Sou descendente de árabes, e quando lia notícias a respeito de homens-bombas, sentia uma vergonha difícil de descrever. A mesma vergonha sinto hoje, ao assistir às cenas diárias praticadas por um povo com uma cultura humanística invejável, que sofreu os horrores do nazismo, mas que se tornou conivente com ações que ferem a essência do ser humano, assim como o povo alemão o foi na última grande guerra. Em ambas as situações, o medo devidamente trabalhado exacerbou nacionalismos fanáticos, que justificam qualquer ato em nome da sobrevivência. Somos levados a acreditar que temos atavicamente esse perfil destrutivo, tanto individualmente, como coletivamente. A falecida Brunhilde Pomsel, que foi secretária de Goebbels, em entrevista a jornalistas alemães, comenta que o mal não tem limites, ela que conviveu com um dos responsáveis por uma das maiores tragédias da história. Chegou a acreditar que “Deus não existe, mas o diabo certamente existe. Não há justiça. Ela não existe”. Dizia-se agnóstica.
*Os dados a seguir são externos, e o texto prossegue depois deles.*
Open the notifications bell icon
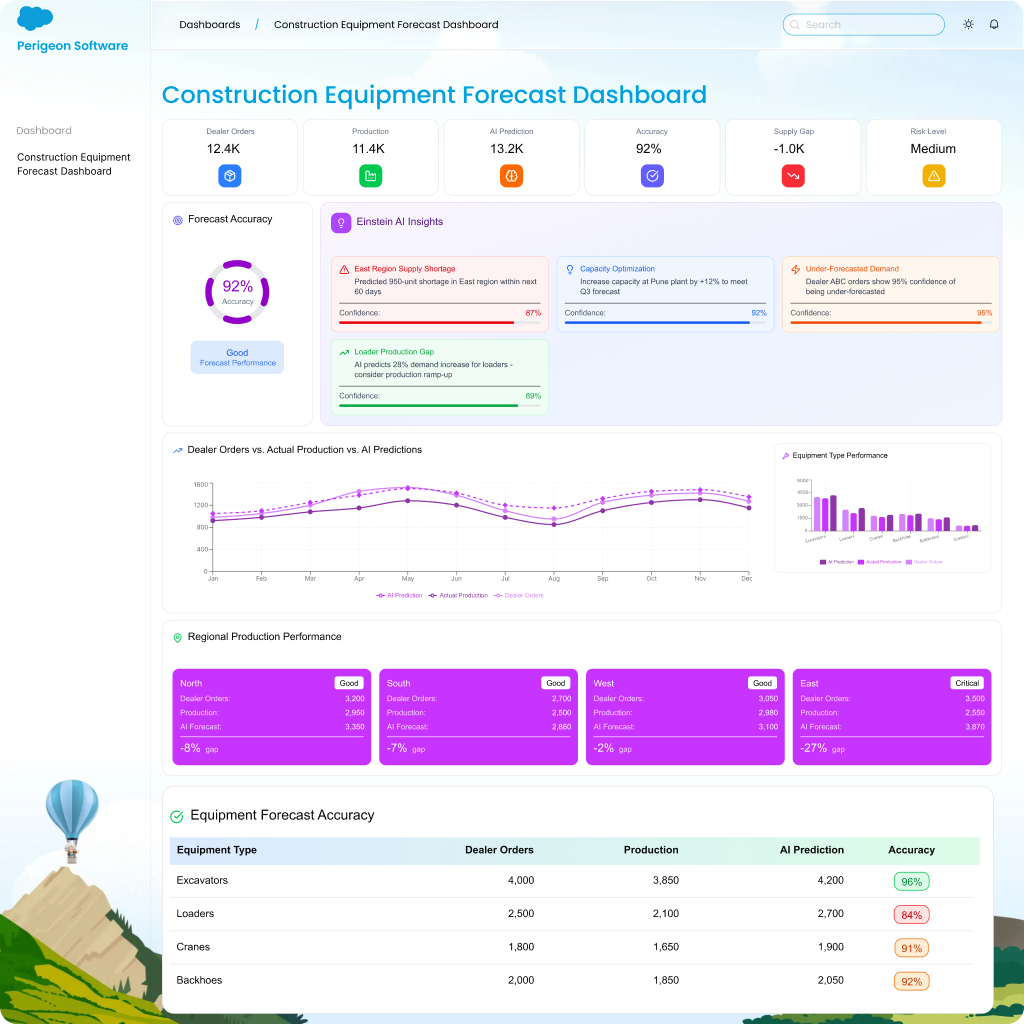Viewport: 1024px width, 1024px height. coord(994,24)
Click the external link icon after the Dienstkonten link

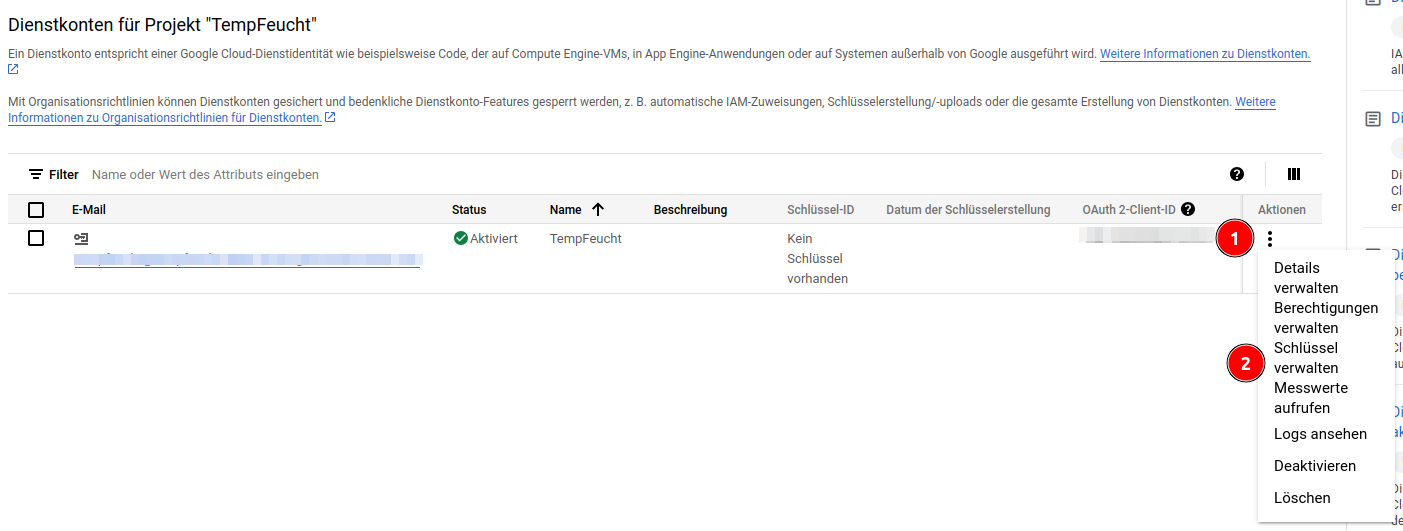(x=13, y=70)
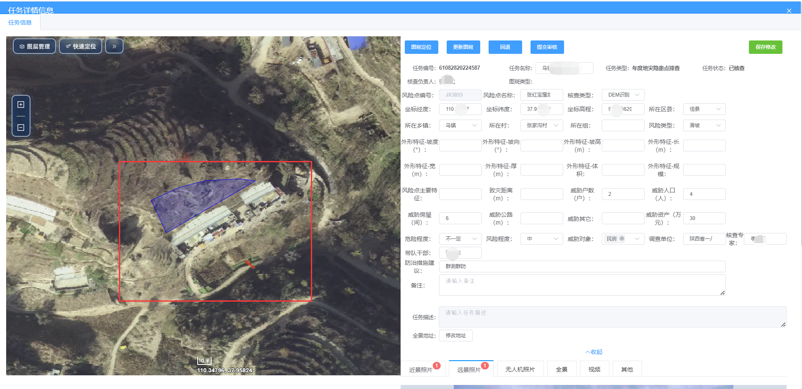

No outro extremo, Ésquilo, em Oresteia, na Grécia antiga, dizia “vamos nos dedicar a domar a selvageria do homem, e tornar suave a vida neste mundo”. Mas como explicar que povos portadores de enormes bases humanísticas cometam crimes indesculpáveis? Povos que sofreram, mas hoje fazem sofrer? Não aprenderam nada com a história? Será que Deus criou povos mais importantes que outros?

É o que as “religiões” de Meir Kahane, Khomeini e outros preconizam, e precursores do sionismo radical, como Jabotinsky, que viveram antes do Holocausto, incutiram numa juventude permeável a esses ensinamentos, assim como o Islam fanático é apresentado a jovens que se impregnam facilmente pela intolerância. Eles estão ganhando força na região, com forte presença na política. No Deuteronômio da Torah está escrito que todo ser vivo em Canaã deveria ser eliminado, para dar lugar ao povo eleito. Acreditam piamente no lado maligno das escrituras. Desde Ben-Gurion, nenhum primeiro-ministro foi contra esses pensamentos, pois todos estimularam a limpeza étnica. O outro lado foi tomado pelo ódio, e hoje assistimos à selvageria consequente. A ONU, ao invés de ter trabalhado pela integração, ficou omissa muito tempo. E o fanatismo teve portas abertas para crescer. O que aprendemos com a história de Al-Andalus, ou Sefarad, está sendo esquecido, em nome de elitismos, sectarismos, racismos, que lembram muito bem períodos obscuros da história, com a conivência de todos. Deixam de lado uma cultura humanística maravilhosa, para viver dentro de um fanatismo doentio.

Como dizia o falecido Desmond Tutu, os estados estariam plantando, e disseminando, terroristas. É triste.